A similar argument applies to i secondary characters, which, apart from very few cases, such as the nice treasure hunter Yoshino Somei and the boss of Yu, arrive and disappear within a single episode without having the time (and the qualities) to remain etched in the viewer’s memory. Here, too, they don’t lend a hand dialogues without depth that dominate much of the series’ minutes, full of exchanges that add little or nothing to what is being told at that moment and further penalized by an Italian adaptation that seemed too flat to us.
Ups and downs also as regards the artistic and technical apparatus of the production, which is affected by the inevitable comparison with the 1998 film made by Studio 4 ° C and supervised by Katsuhiro Otomo, known to fans for his high-level animations, a real feast for the eyes even today.
David Production’s work, although it can in no way compete with its illustrious predecessor, is well made and makes very dynamic and effective action scenes, thanks to an excellent direction and a skilful use of CGI, well integrated with the backgrounds and other elements created with the most traditional techniques. The character design is a pleasant compromise between the retro effect of Ryoji Minagawa’s original designs and a more modern and salable style to the new generations, even if something more could have been done to fight the anonymity of secondary characters and of the villains: the most striking example is Colonel MacDougall, the child with Esper powers antagonist of the second episode that anyone who has already seen the film knows well. Unfortunately, in the second tranche of episodes (from the fourth to the sixth), we witness a a fairly sharp drop in the quality of the drawings and animationswhich is not such as to ruin the usability of the product but which returns the unpleasant impression that the anime was made by two different studios, when obviously this is not the case.
Problems of this kind are the norm in Japanese animation of television type, where many studios subcontract the realization of certain sequences to collaborators to reduce time and costs, but it is surprising to see them also in productions that are born as ONA (Original Net Anime), or to be distributed directly in the streaming circuit.

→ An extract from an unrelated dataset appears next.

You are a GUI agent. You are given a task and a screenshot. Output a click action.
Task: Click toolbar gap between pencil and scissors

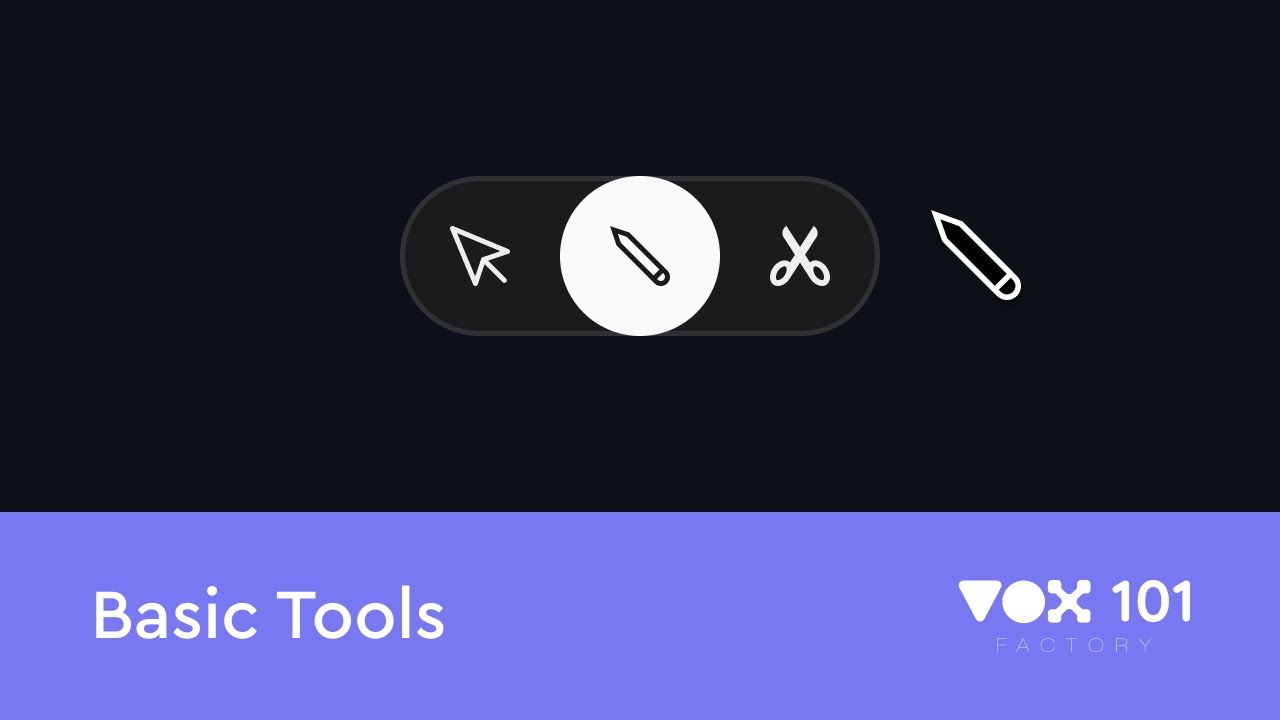(x=744, y=256)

Composer Taisei Iwasaki (Beautiful, Kekkai Sensen) signs the soundtrack, which he proposes dynamic and captivating songs which perfectly accompany the numerous action scenes, but which in some situations (fortunately few) we found excessively emphatic if not out of place.
Nothing to say about the Japanese dub, which sees Chiaki Kobayashi (James Moriarty in Moriarty the Patriot) in the role of the impetuous protagonist, just as the performance of Alex Polidori – the official voice actor of Tom Holland and Timothée Chalamet – in the same role, although often failing to render his bravado as convincing as his Japanese colleague. Also promoted the rest of the Italian cast, which sees the participation of important names in the sector such as Carlo Valli (voice of the never forgotten Robin Williams).